Records for processing.

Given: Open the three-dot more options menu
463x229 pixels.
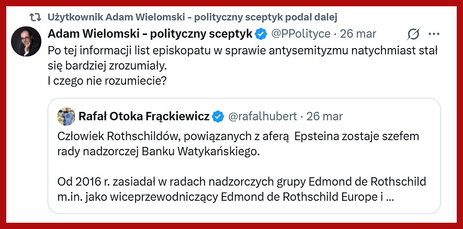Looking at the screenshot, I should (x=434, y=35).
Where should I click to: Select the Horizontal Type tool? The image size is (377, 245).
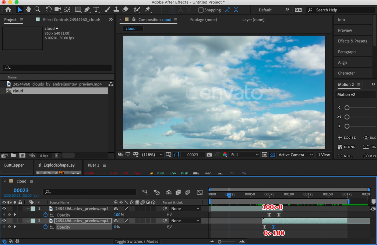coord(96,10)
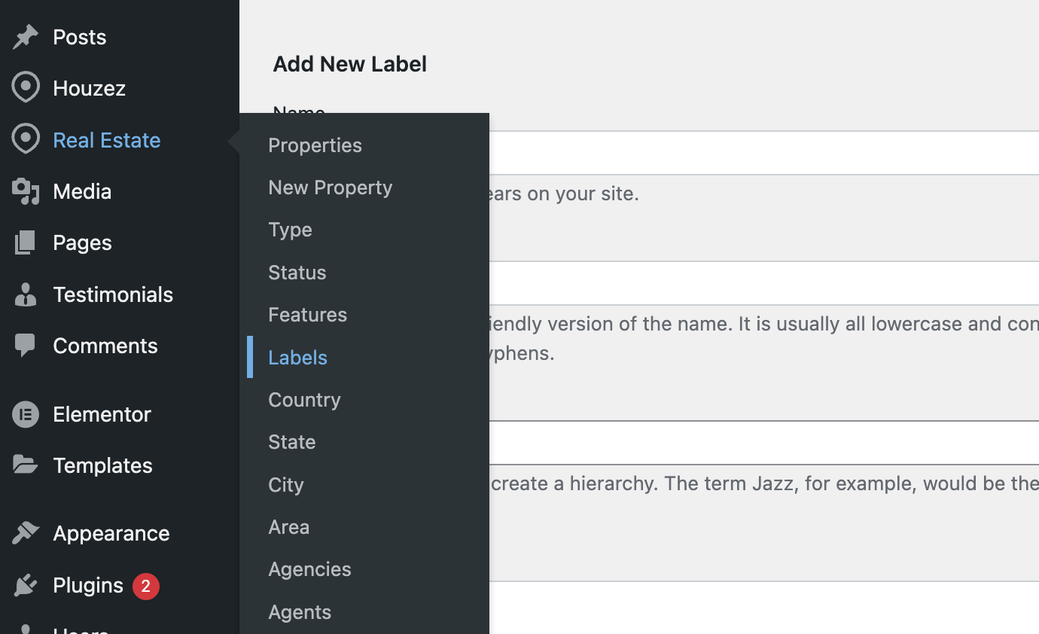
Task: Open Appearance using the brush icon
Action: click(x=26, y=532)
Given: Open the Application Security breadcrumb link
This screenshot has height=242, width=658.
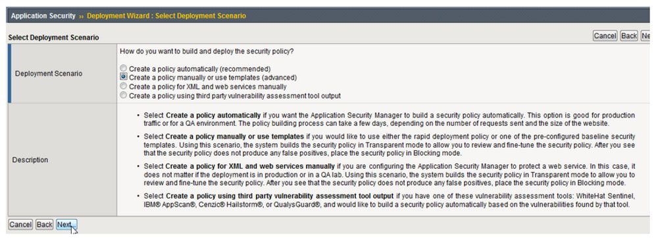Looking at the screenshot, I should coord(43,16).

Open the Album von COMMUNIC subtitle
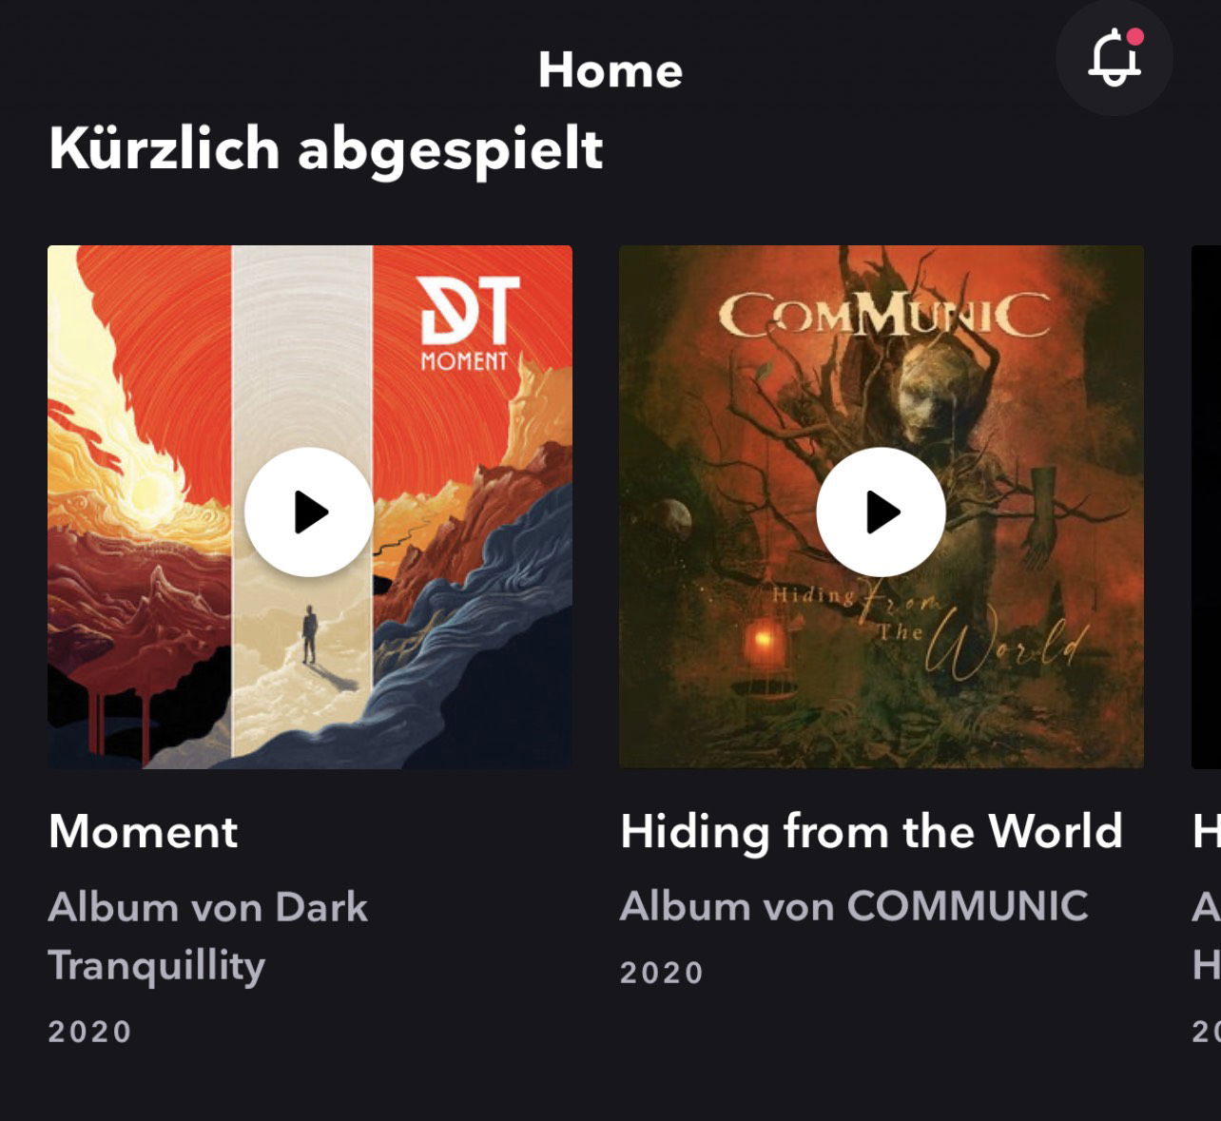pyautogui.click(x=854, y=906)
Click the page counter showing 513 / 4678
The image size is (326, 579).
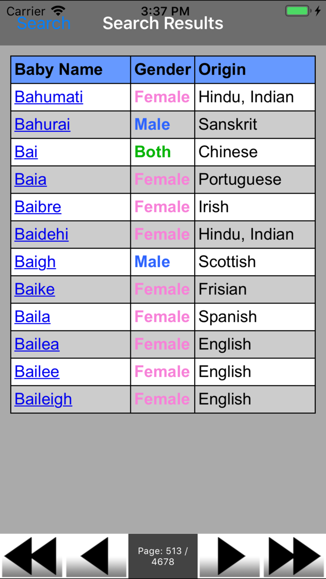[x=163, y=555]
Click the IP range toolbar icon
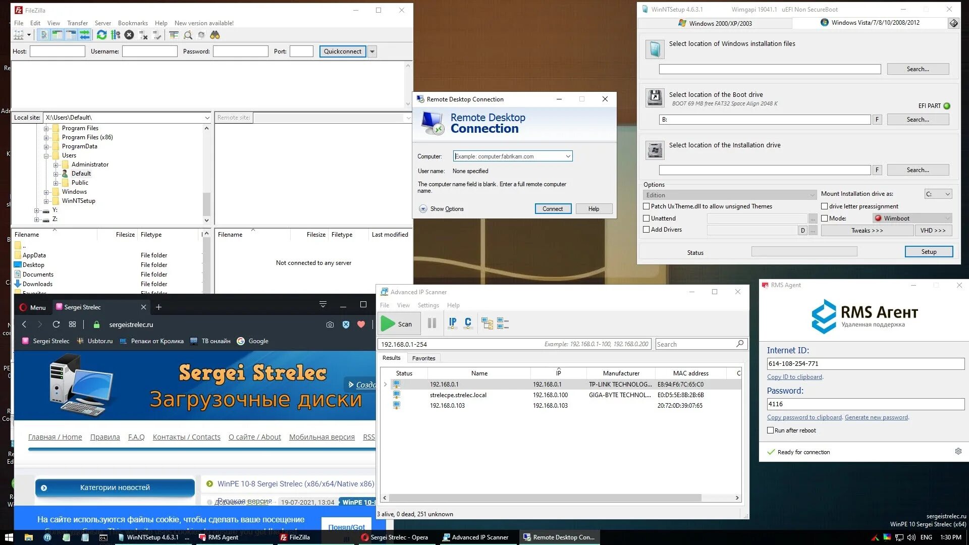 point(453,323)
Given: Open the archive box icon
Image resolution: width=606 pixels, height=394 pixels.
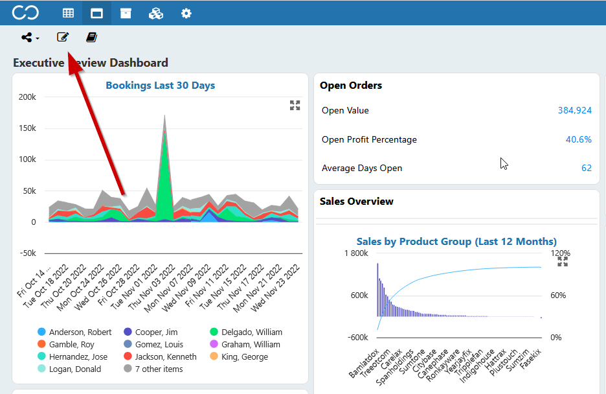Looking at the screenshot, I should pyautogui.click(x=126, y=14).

What is being asked. Copy every one of the records above verbatim, omitting the pictures.

Written reply.
Given: Open the three-dot more options menu
463x229 pixels.
Looking at the screenshot, I should (x=434, y=35).
Where should I click to: Select the Horizontal Type tool? The image size is (377, 245).
coord(96,10)
Task: Open Appearance using the brush icon
Action: click(x=26, y=532)
Given: Open the Application Security breadcrumb link
This screenshot has height=242, width=658.
Looking at the screenshot, I should coord(43,16).

Open the Album von COMMUNIC subtitle
pyautogui.click(x=854, y=906)
Click the page counter showing 513 / 4678
The image size is (326, 579).
[x=163, y=555]
Click the IP range toolbar icon
 point(453,323)
Given: Open the archive box icon
Image resolution: width=606 pixels, height=394 pixels.
Looking at the screenshot, I should pyautogui.click(x=126, y=14).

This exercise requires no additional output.